By the act of 1857, chapter 185, it is declared that "any railroad company which shall ask and receive a greater rate of fare than that allowed by law, shall forfeit fifty dollars, which sum may be recovered, together with the excess so received, by the party paying the same." The defendant was required to carry way passengers on its road "at a rate not exceeding two cents per mile." (Act of 1853, ch. 76, § 7.)

It was argued, with much ingenuity, that the conductor did not ask and receive a greater rate of fare than that allowed by law; that he only demanded and received the five cents in addition to the usual rate of fare, basing the claim upon the ground that the plaintiff had entered the cars as a passenger, without having first procured a ticket for that purpose; and that, although the claim may not have been well founded, still the money not being demanded and received as "a greater rate of fare than that allowed by law," to wit, two cents per mile, the defendant could not be made liable to the penalty given by statute, for demanding and receiving these five cents.
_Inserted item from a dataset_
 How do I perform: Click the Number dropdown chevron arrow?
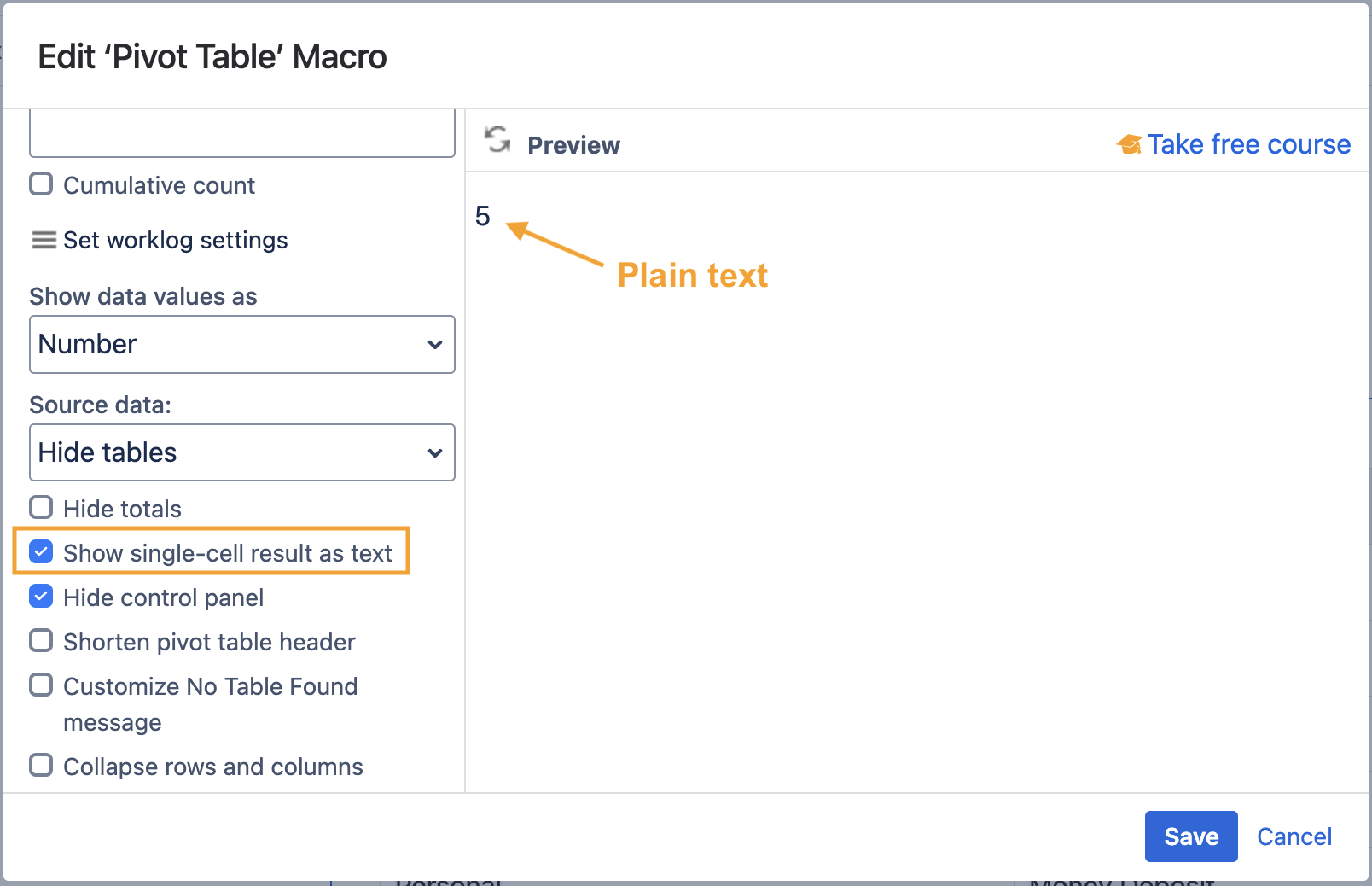(435, 345)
This position is attempted to be sustained by a reference to authorities in support of the rule that penal statutes are to be construed rigorously. The position and argument of the counsel are not satisfactory. The great, leading rule for the construction of statutes is, to ascertain fairly the intention of the legislature in enacting the statute. In statutes giving a penalty, if there be reasonable doubt of the case, made upon the trial or in the pleadings, coming within the statute, the party of whom the penalty is claimed is to have the benefit of such doubt. The criticism in this case is upon the words "greater rate of fare," as used in the statute giving the penalty. The requirement in the act of 1853 is, that the railroad company shall carry way passengers at a rate not exceeding, c. Here the word rate means price, amount; and the adding of the words "of fare" after the word rate would have produced tautology, and, perhaps, ambiguity, and certainly a very inaccurate sentence, as will be perceived upon considering the meaning *526 of the word fare. It is, the price of passage, or the sum paid or to be paid for carrying the passenger. The word itself included the idea of being carried as a passenger. This idea of carrying the passenger had found a place in the sentence, by the use of the language, the "company shall carry way passengers at a rate not to exceed," c. Had the words "of fare" succeeded the word rate, there would have been a repetition of the idea of carrying the passenger, and the construction of the clause would have been, that the company shall carry way passengers on their road at a rate [price] of the price of passage, or, the sum paid for carrying the passengers not to exceed two cents per mile. If we should give to the word rate its primary meaning, "proportion," or "standard," it would then read, "the company shall carry way passengers on their road at the proportion or standard of the price of passage, or the sum paid for carrying the passengers, not exceeding two cents per mile." The language of the statute, giving to the word rate the meaning of price, is perspicuous and well chosen.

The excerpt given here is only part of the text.